If you have your own server- or cloud-based orchestrator or scheduler, you can call the Missions API directly via REST calls.

Missions controlled by human operators

If there is no centralized controller and the robot is directed by individual operators, your system can make direct calls to the API from a remote device, such as a mobile device or laptop, for instance based on a button selection by an operator on that device.

Missions Data Model

The Mission data model consists of “Mission” objects. They have a few basic properties, a number of optional properties, and placeholders for user-provided data. This data can be fed explicitly through APIs (e.g., via JSON objects), or inferred by the mission tracking service, as described below.

Schema

The Mission object structure is captured in the Mission Tracking API document, with details on creating and updating the mission along with the overall schema. Additional calls are available for querying (with filters), terminating, and retrieving information about missions.

The object is broken down as follows:

• missionId: a unique identifier for the mission
• robotId: the robot running (or to run) this mission
• Timestamps:
  • startTs, endTs: correspond to the mission start and end time. Any of them can be missing. For example when a mission is created and not running (as scheduled), they are not set.
  • scheduledTs: to set a planned execution timestamp.
  • updatedTs: a last-update timestamp, set by the system.
• State/Status:
  • inProgress: a boolean value for if the mission is currently executing. 
  • state: a string representing the state of the mission. See below for built-in states. 
  • status: one of the platform statuses: Ok, Warning or Error. It is used as an overall flag of the mission status. Related to the robot status in terms of values and colors used throughout the platform 
  • When updating a state, the services can guess the status and inProgress flags of the mission.
  • Color codings are available to represent mission status (+state) flags.

• Contents and progress:
  • completedPercent: An estimated percentage of completion. This can be set by a user invoking the APIs, as well as inferred  by the system. For example if there are 4 tasks and the user sets currentTaskId to the second one, a value 25 is guessed. If the tasks each contain an estimatedDurationSecs, the completion percentage calculation is more accurate.
  • estimatedDurationSecs: User-set estimated duration (or: calculated by the system as the sum of tasks’ estimatedDurationSecs).
  • currentTaskId: The task currently in execution
• Mission Metadata
  • arguments: free-form object with mission parameters, e.g. route id, room id, package ids, etc.
  • data: (reserved for collecting mission data during the run)

State and Statuses

The built-in mission states that are supported include:

State	Status (default)	Description
Scheduled	OK	Scheduled but not started
In progress	OK	Currently executing
Completed	OK	Successfully completed (can also have custom semantics)

Stored records:
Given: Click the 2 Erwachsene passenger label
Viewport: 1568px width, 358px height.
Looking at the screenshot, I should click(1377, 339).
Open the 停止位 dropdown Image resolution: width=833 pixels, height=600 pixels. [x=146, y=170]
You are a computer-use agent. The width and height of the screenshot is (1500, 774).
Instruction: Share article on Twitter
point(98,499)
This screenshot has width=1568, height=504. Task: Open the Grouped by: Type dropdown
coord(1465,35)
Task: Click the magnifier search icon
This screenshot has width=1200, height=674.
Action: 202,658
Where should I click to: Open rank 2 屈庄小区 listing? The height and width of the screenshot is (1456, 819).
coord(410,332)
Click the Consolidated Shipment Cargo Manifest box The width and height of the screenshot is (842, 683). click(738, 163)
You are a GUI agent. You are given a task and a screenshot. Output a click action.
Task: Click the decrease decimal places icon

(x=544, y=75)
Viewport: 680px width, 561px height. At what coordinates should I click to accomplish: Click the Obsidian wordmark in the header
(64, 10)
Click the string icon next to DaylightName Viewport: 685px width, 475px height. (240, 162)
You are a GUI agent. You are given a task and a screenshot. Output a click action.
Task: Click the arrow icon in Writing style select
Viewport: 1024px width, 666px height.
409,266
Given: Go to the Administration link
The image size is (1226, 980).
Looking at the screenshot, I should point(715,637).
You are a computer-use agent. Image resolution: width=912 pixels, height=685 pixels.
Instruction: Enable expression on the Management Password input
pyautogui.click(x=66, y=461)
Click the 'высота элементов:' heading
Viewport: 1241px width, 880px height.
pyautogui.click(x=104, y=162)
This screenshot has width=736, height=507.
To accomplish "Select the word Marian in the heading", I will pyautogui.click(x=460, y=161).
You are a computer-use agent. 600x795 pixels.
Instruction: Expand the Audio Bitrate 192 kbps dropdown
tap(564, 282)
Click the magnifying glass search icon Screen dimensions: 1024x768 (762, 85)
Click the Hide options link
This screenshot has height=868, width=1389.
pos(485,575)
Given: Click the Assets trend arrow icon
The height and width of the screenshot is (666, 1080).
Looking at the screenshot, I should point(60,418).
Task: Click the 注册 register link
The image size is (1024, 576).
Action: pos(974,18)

Given exercise:
Decide whether each statement agrees with the Missions API text. Answer yes or no for each and quote the deciding words of the text exactly.
1. The updatedTs timestamp is set by the system.
2. The status property can hold any value a user chooses.
3. The startTs and endTs timestamps are always present on a mission.
The data has no role in this.

Solution:
1. Yes: "updatedTs: a last-update timestamp, set by the system."
2. No: "status: one of the platform statuses: Ok, Warning or Error."
3. No: "Any of them can be missing."